» What you will do:
Copy out all the entries word for word.

Records drawn from a dataset

↓↓↓

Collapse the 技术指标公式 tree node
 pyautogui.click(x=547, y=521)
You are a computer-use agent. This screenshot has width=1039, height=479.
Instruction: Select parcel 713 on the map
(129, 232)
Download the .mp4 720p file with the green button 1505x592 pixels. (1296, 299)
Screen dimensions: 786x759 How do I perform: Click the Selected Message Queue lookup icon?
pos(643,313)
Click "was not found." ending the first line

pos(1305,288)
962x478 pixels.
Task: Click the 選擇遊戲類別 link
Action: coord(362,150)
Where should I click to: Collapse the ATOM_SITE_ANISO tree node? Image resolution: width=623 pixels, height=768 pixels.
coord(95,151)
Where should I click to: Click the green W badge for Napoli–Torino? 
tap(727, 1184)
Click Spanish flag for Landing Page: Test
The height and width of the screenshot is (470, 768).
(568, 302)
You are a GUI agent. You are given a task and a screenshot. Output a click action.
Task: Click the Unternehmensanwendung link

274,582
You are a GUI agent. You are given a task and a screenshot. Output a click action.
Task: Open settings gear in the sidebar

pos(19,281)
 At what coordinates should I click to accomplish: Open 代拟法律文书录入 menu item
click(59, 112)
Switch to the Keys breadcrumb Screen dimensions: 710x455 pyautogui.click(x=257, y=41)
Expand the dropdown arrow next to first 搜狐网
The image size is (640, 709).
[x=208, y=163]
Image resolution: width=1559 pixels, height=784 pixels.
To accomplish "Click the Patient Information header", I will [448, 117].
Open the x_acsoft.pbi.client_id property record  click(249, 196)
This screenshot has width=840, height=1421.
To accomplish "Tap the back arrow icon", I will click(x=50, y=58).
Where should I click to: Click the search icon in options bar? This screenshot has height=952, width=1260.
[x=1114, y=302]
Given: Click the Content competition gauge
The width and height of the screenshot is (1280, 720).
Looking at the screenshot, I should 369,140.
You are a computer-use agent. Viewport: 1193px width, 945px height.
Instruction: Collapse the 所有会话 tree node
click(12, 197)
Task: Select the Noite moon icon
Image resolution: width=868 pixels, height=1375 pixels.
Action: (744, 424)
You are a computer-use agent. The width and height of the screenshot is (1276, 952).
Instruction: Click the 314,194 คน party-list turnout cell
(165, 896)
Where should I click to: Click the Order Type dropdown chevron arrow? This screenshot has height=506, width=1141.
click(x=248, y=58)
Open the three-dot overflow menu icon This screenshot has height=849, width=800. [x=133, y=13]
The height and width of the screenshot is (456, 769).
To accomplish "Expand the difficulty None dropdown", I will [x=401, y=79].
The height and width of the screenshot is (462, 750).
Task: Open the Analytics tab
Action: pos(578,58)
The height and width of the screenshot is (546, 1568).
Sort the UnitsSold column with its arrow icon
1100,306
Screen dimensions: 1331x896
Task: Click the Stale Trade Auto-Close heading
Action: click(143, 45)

↑↑↑

» Exercise response:
Collapse the 技术指标公式 tree node
 pyautogui.click(x=547, y=521)
You are a computer-use agent. This screenshot has width=1039, height=479.
Instruction: Select parcel 713 on the map
(129, 232)
Download the .mp4 720p file with the green button 1505x592 pixels. (1296, 299)
Screen dimensions: 786x759 How do I perform: Click the Selected Message Queue lookup icon?
pos(643,313)
Click "was not found." ending the first line

pos(1305,288)
962x478 pixels.
Task: Click the 選擇遊戲類別 link
Action: coord(362,150)
Where should I click to: Collapse the ATOM_SITE_ANISO tree node? Image resolution: width=623 pixels, height=768 pixels.
coord(95,151)
Where should I click to: Click the green W badge for Napoli–Torino? 
tap(727, 1184)
Click Spanish flag for Landing Page: Test
The height and width of the screenshot is (470, 768).
(568, 302)
You are a GUI agent. You are given a task and a screenshot. Output a click action.
Task: Click the Unternehmensanwendung link

274,582
You are a GUI agent. You are given a task and a screenshot. Output a click action.
Task: Open settings gear in the sidebar

pos(19,281)
 At what coordinates should I click to accomplish: Open 代拟法律文书录入 menu item
click(59, 112)
Switch to the Keys breadcrumb Screen dimensions: 710x455 pyautogui.click(x=257, y=41)
Expand the dropdown arrow next to first 搜狐网
The image size is (640, 709).
[x=208, y=163]
Image resolution: width=1559 pixels, height=784 pixels.
To accomplish "Click the Patient Information header", I will [448, 117].
Open the x_acsoft.pbi.client_id property record  click(249, 196)
This screenshot has width=840, height=1421.
To accomplish "Tap the back arrow icon", I will click(x=50, y=58).
Where should I click to: Click the search icon in options bar? This screenshot has height=952, width=1260.
[x=1114, y=302]
Given: Click the Content competition gauge
The width and height of the screenshot is (1280, 720).
Looking at the screenshot, I should 369,140.
You are a computer-use agent. Viewport: 1193px width, 945px height.
Instruction: Collapse the 所有会话 tree node
click(12, 197)
Task: Select the Noite moon icon
Image resolution: width=868 pixels, height=1375 pixels.
Action: (744, 424)
You are a computer-use agent. The width and height of the screenshot is (1276, 952).
Instruction: Click the 314,194 คน party-list turnout cell
(165, 896)
Where should I click to: Click the Order Type dropdown chevron arrow? This screenshot has height=506, width=1141.
click(x=248, y=58)
Open the three-dot overflow menu icon This screenshot has height=849, width=800. [x=133, y=13]
The height and width of the screenshot is (456, 769).
To accomplish "Expand the difficulty None dropdown", I will [x=401, y=79].
The height and width of the screenshot is (462, 750).
Task: Open the Analytics tab
Action: pos(578,58)
The height and width of the screenshot is (546, 1568).
Sort the UnitsSold column with its arrow icon
1100,306
Screen dimensions: 1331x896
Task: Click the Stale Trade Auto-Close heading
Action: click(143, 45)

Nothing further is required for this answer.